In observance of that autumn spell when we celebrate the primal, compulsive instinct of fear, Rainestorm highlights 31 days of spooky scares to season the eerie atmosphere of Halloween.
Reign of terror: 1963
The horror… the horror: The granddaddy of all haunted house movies. Doctor John Markway, desirous of connecting the worlds of science and the supernatural, gathers his own little group of ghost hunters to spend the summer at Hill House in hopes of doing just that. During their stay they encounter the usual strange occurrences and things that go bump (or bang… or boom) in the night. It is not a movie of overt frights or turgid shocks, but for the patient viewer there is much on which to feast. Julie Harris’ shrill Eleanor Lance may, at times, become too much to bear, but her neurotic naiveté is integral to the proceedings and plays well off of Claire Bloom’s surprisingly frank lesbian overtures. Russ Tamblyn is effectively avaricious as the disbelieving college-boy who stands to inherit the estate, and Richard Johnson is marvelously charming as the ghost-hunting doctor, oblivious to Eleanor’s amorous eye. Robert Wise, whose measured pace positively demands viewer indulgence, usually puts me to sleep. However, here he has crafted a rhythmic ghost story that feeds the intellect as well as the id.

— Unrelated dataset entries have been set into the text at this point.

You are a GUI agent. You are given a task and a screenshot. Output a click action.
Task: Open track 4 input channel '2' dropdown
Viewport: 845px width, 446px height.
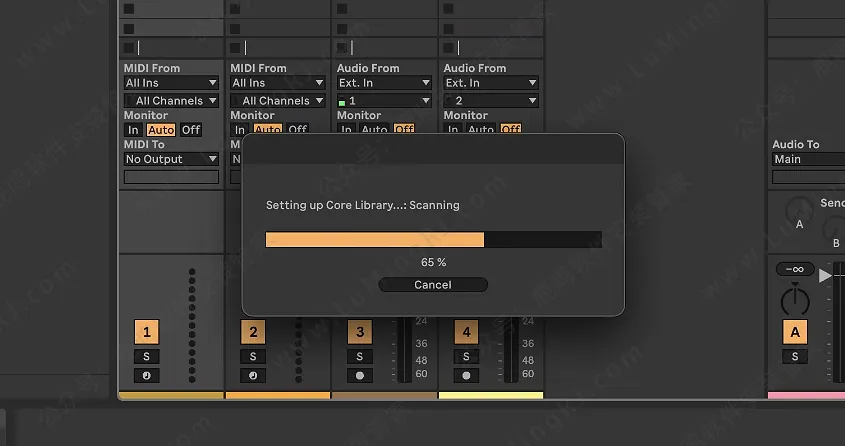pos(490,101)
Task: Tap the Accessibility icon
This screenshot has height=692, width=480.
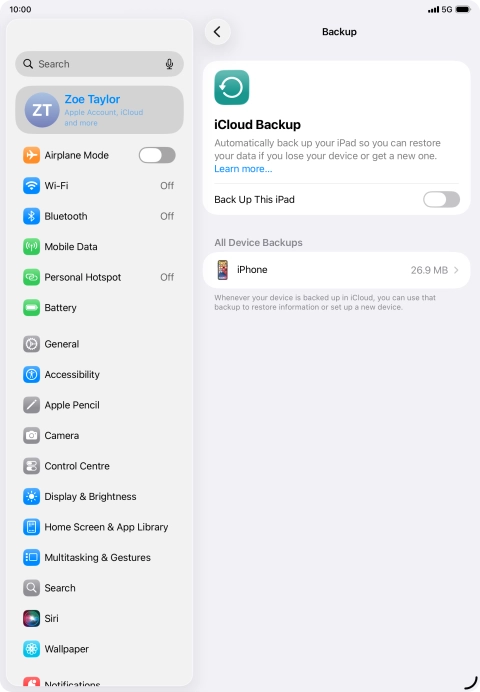Action: (x=31, y=375)
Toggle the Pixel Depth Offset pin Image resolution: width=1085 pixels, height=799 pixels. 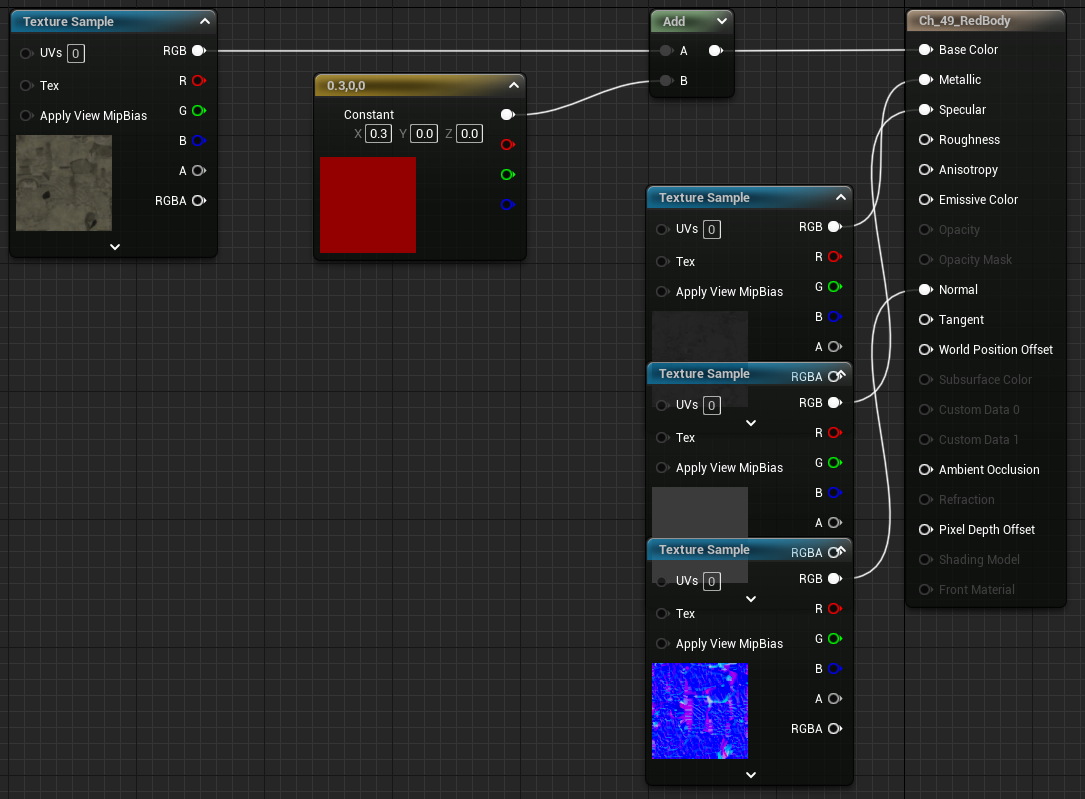click(x=925, y=530)
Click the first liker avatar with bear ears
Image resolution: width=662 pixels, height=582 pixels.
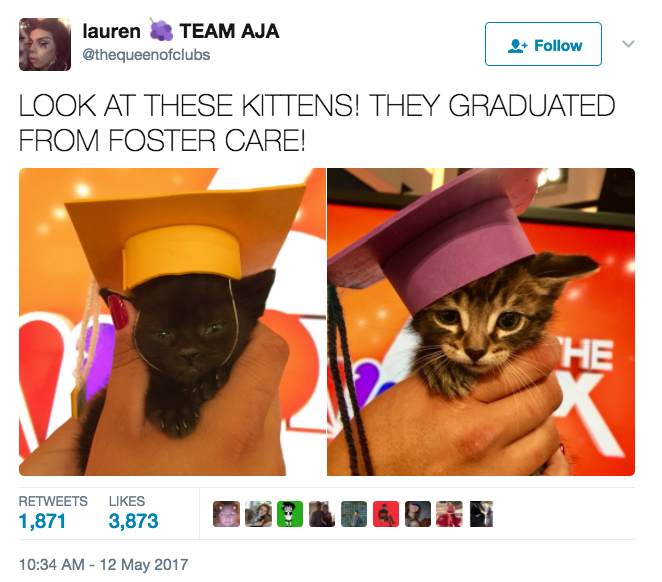226,514
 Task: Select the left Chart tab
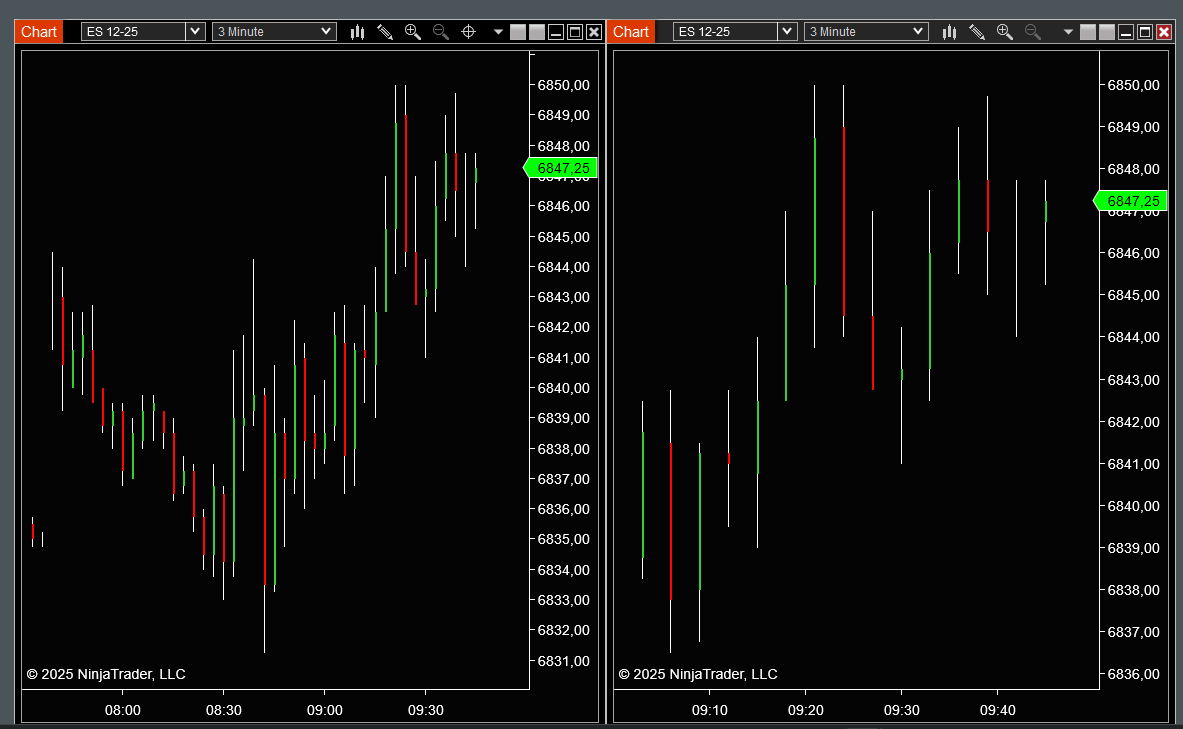pos(39,32)
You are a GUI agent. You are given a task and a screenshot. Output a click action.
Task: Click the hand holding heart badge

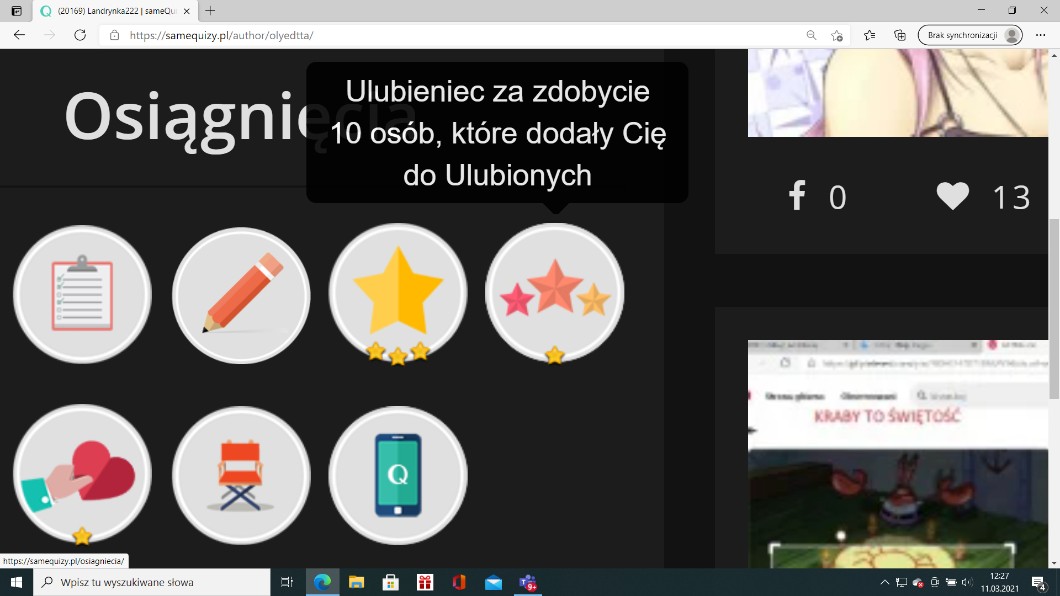click(x=82, y=474)
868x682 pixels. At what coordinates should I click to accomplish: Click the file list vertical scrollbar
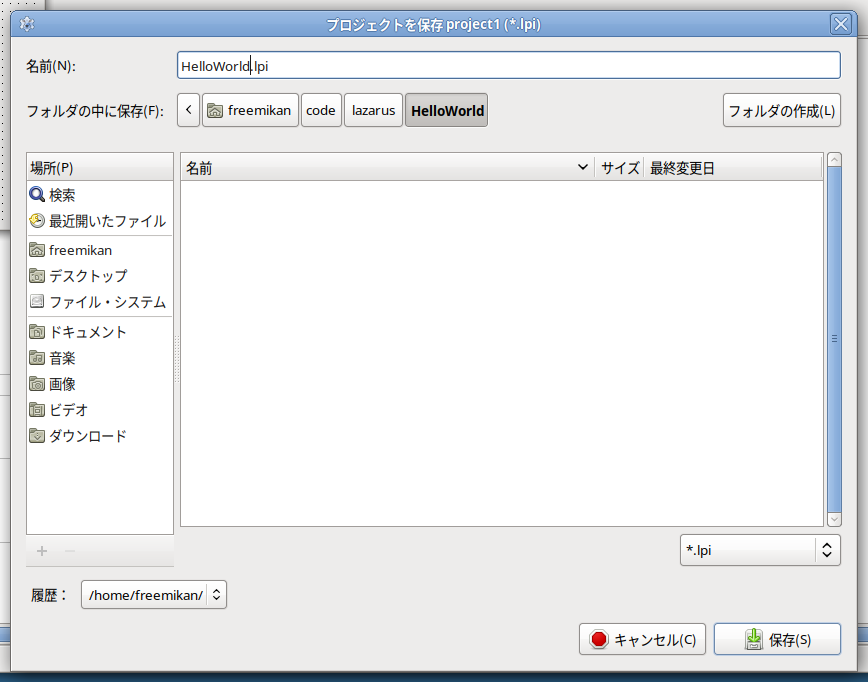(x=834, y=339)
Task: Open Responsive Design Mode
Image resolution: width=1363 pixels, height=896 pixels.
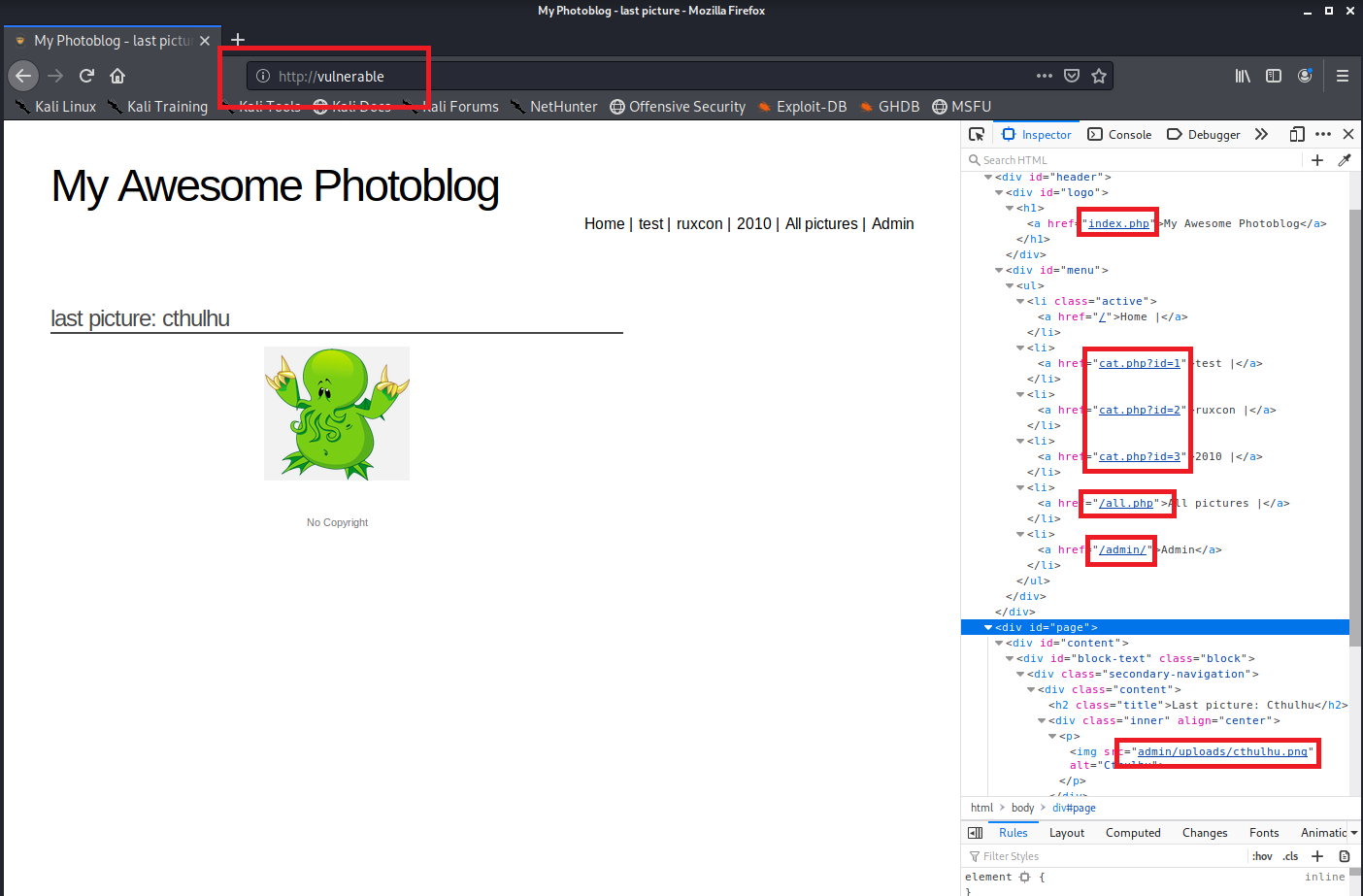Action: (x=1297, y=134)
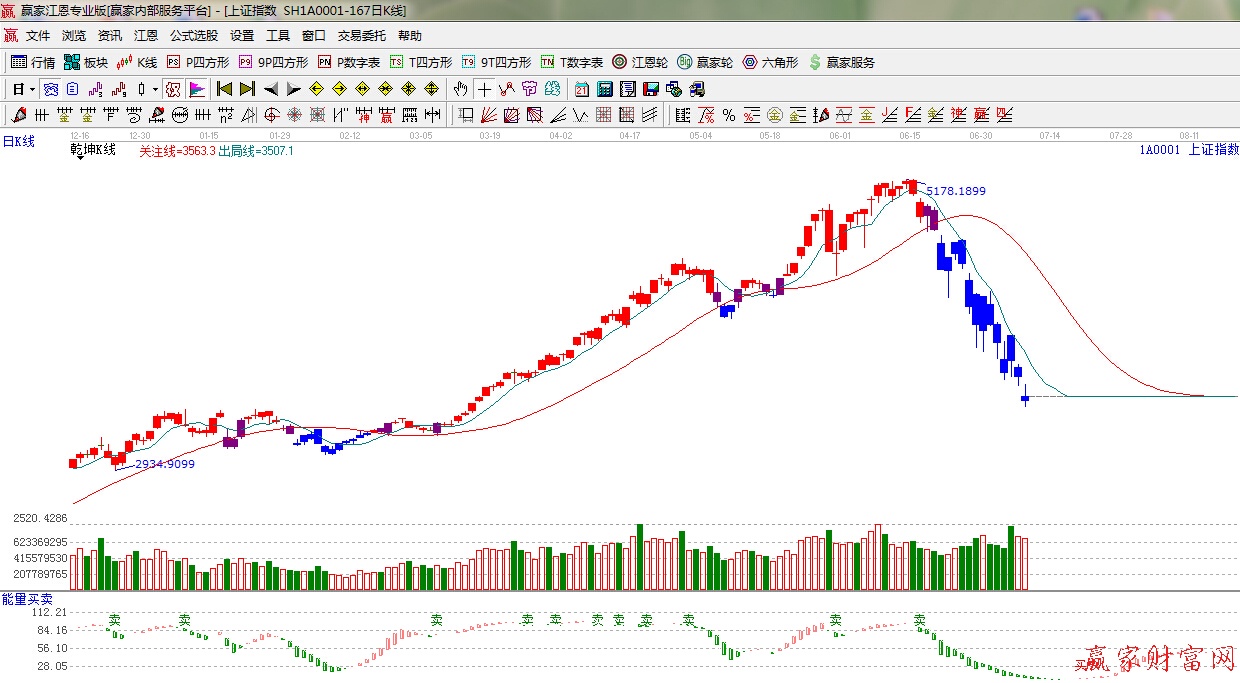Expand the 日 period dropdown arrow
Screen dimensions: 1240x683
(x=32, y=89)
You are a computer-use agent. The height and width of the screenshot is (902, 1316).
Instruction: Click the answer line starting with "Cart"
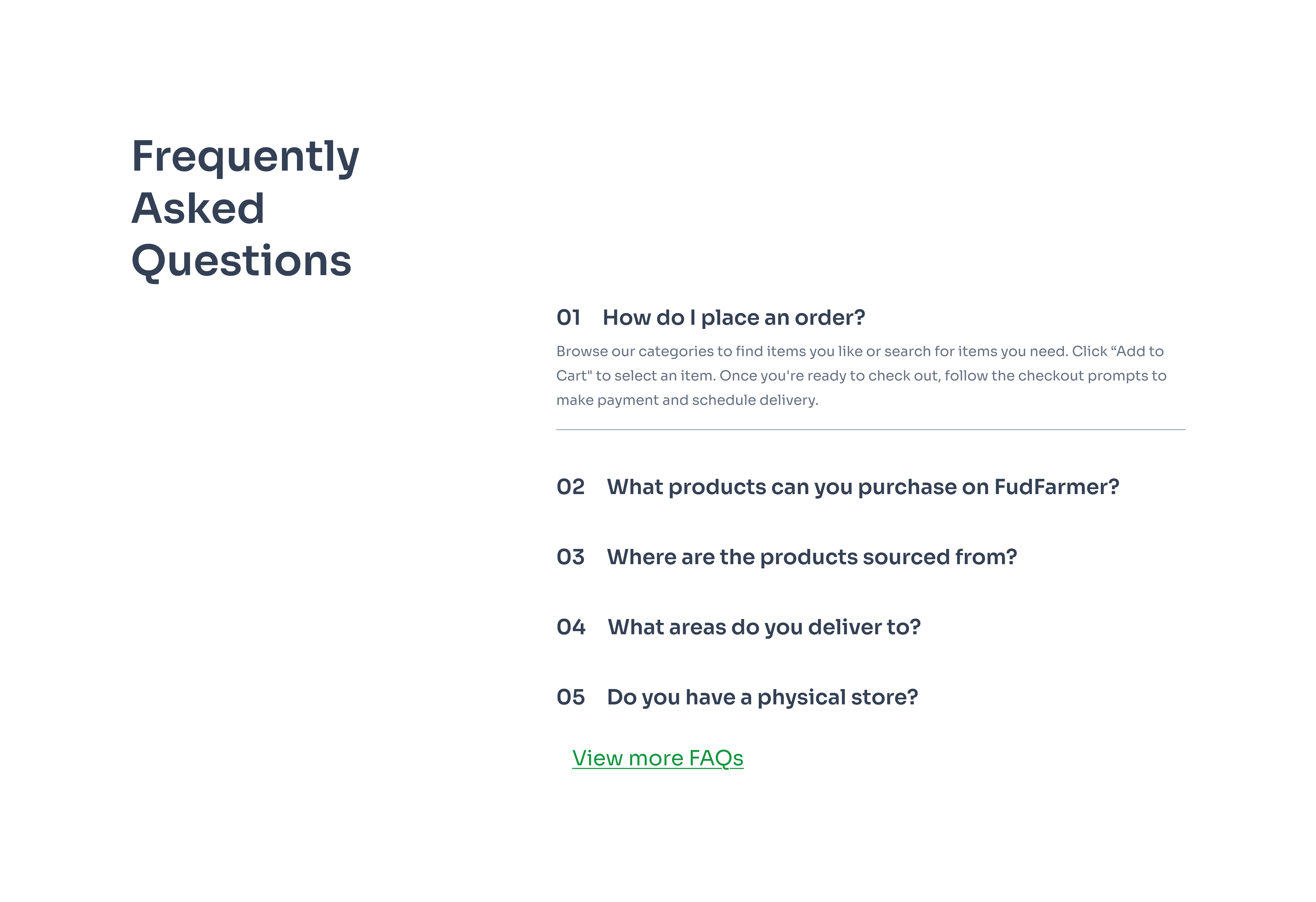861,376
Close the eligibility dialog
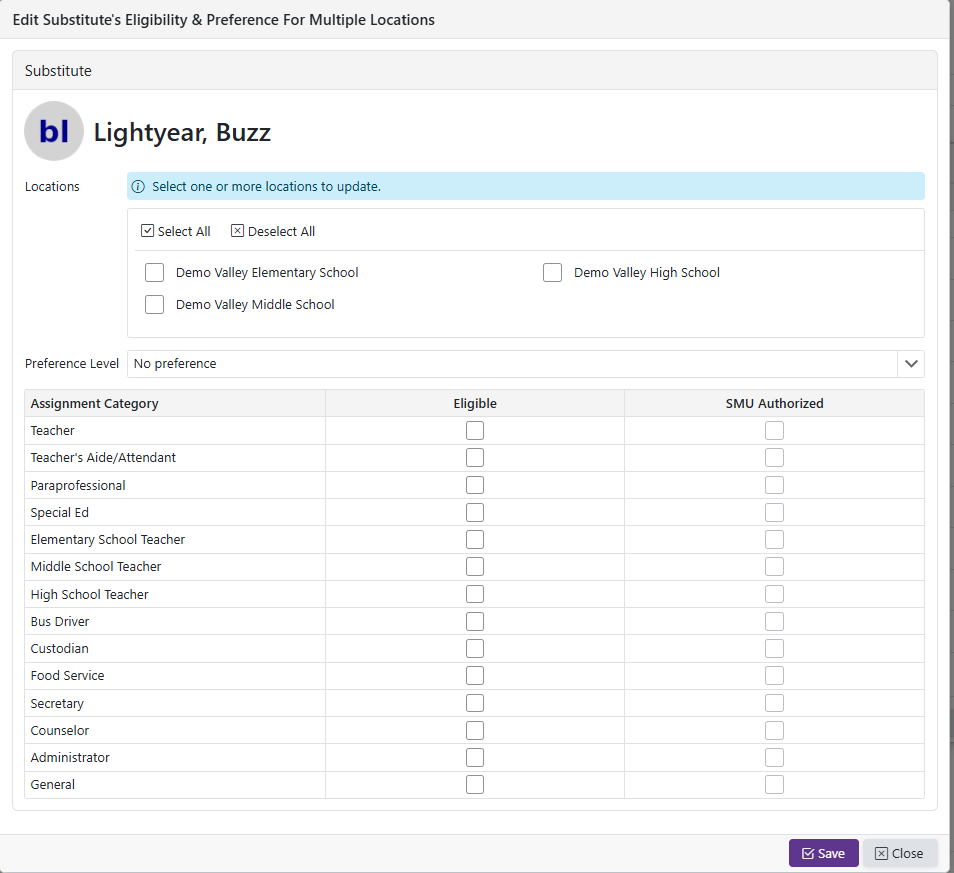The height and width of the screenshot is (873, 954). point(899,853)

Halloween haunt: Hill House, baroquely ornamented in strange styles, is specifically designed to makes its occupants become lost in maze-like hallways and rooms. The doors close by themselves and the entire exterior seems to look oppressively down on anyone who may dare gaze upon it.
Tastiest treat: Who’s that knocking on the door… and the walls… and the ceiling…
Check the candy for: James Bond’s Miss Moneypenny herself, Lois Maxwell, in a small role as Doctor Markway’s skeptical wife.
Devilish discourse: “No one lives any nearer than town. No one will come any nearer than that. In the night. In the dark.”
Goes great with: The Legend of Hell House (1973). A virtual remake of The Haunting, more overtly sexual and certainly more colorful, with The Innocents‘ Pamela Franklin all grown up as a seductive medium.